« La Tunisie débloque environ 100 millions de dollars chaque semaine pour répondre à ses besoins en hydrocarbures ». C’est ce que déclare l’économiste tunisien Radhi Meddeb.
Radhi Meddeb s’exprimait lors de son intervention sur les ondes de Shems FM, aujourd’hui vendredi 14 octobre. Dans le même contexte, il affirme que la Tunisie a commencé à puiser dans son stock stratégique d’hydrocarbures qui « se rétrécit considérablement pour atteindre le zéro ».
Revenant sur les possibilités de salut, il affirme que la priorité est à la conclusion d’un accord avec le Fonds monétaire international (FMI). Il rappelle que l’appui des autres bailleurs de fonds et institutions financières internationales à la Tunisie dépend largement de la conclusion d’un accord avec le FMI.
Le retard pour parvenir à cet accord a rendu difficile la mobilisation des ressources financières étrangères. Il rappelle aussi que, conformément à la loi de finances 2022, les ressources financières étrangères que l’Etat doit mobiliser sont estimées à 5 milliards de dollars. Ce qui n’a pas été fait pour le moment, à l’exception d’un montant dérisoire. Dans ce cas de figure, l’Etat se trouve dans l’obligation, à titre d’exemple, de reporter le paiement des dus des entreprises publiques.
Vision archaïque !
L’économiste a souligné que la conclusion d’un accord avec le FMI pourrait être aussi confrontée à son rejet par la société.
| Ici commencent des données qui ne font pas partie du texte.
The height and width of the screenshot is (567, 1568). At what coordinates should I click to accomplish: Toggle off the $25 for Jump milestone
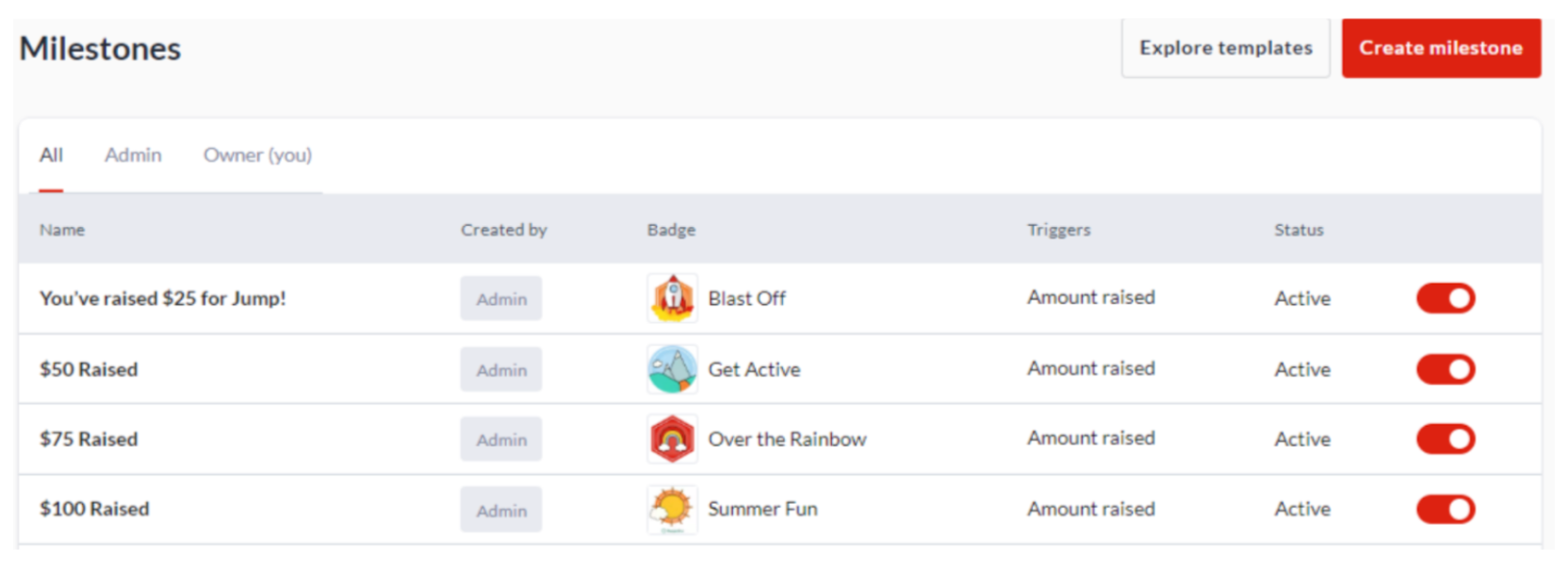1446,299
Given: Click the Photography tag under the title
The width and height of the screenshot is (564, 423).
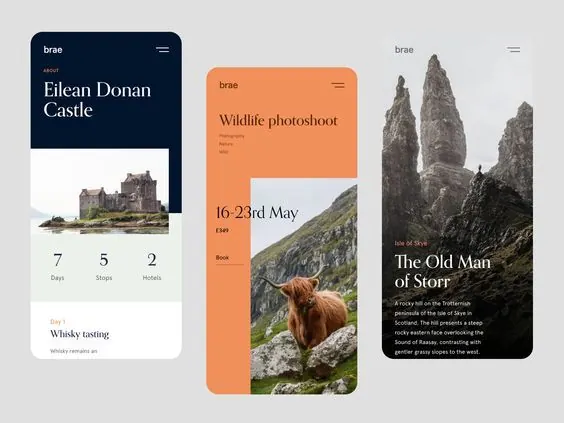Looking at the screenshot, I should (x=232, y=136).
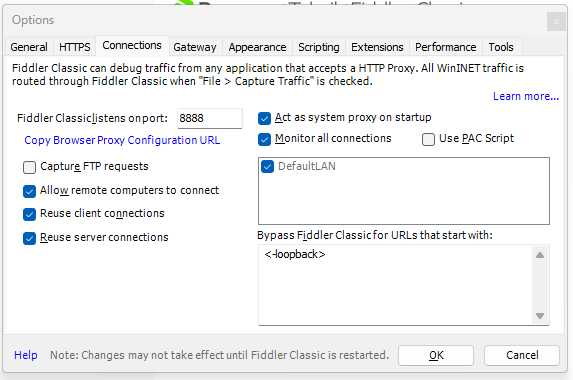Click the port number field showing 8888
Viewport: 573px width, 380px height.
pos(210,118)
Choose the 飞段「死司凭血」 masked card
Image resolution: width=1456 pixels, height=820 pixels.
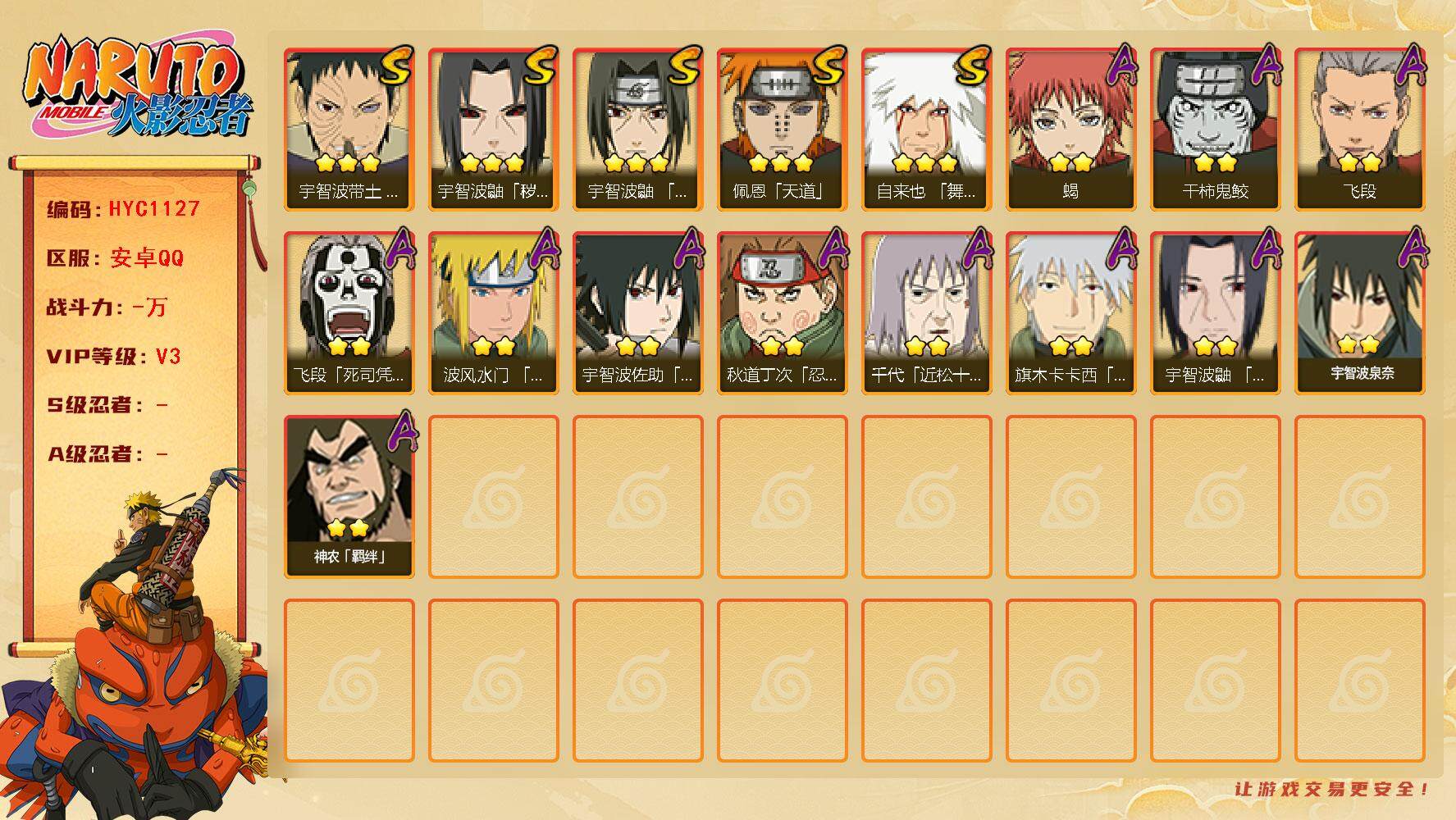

Revenant sur les raisons de la crise, il pointe du doigt la dégradation de la situation des finances publiques et celle des entreprises publiques chargées des importations des produits monopolisés par l’Etat. Cela revient à une vision archaïque du rôle de l’Etat, à savoir « l’Etat providence ».
Il cite, également, un autre facteur à l’échelle internationale, à l’instar de la hausse vertigineuse des prix des hydrocarbures. Radhi Meddeb affirme que cette crise a bel et bien commencé une année avant la guerre russo-ukrainienne. Pour lui, cette guerre n’a fait qu’aggraver la situation en Tunisie.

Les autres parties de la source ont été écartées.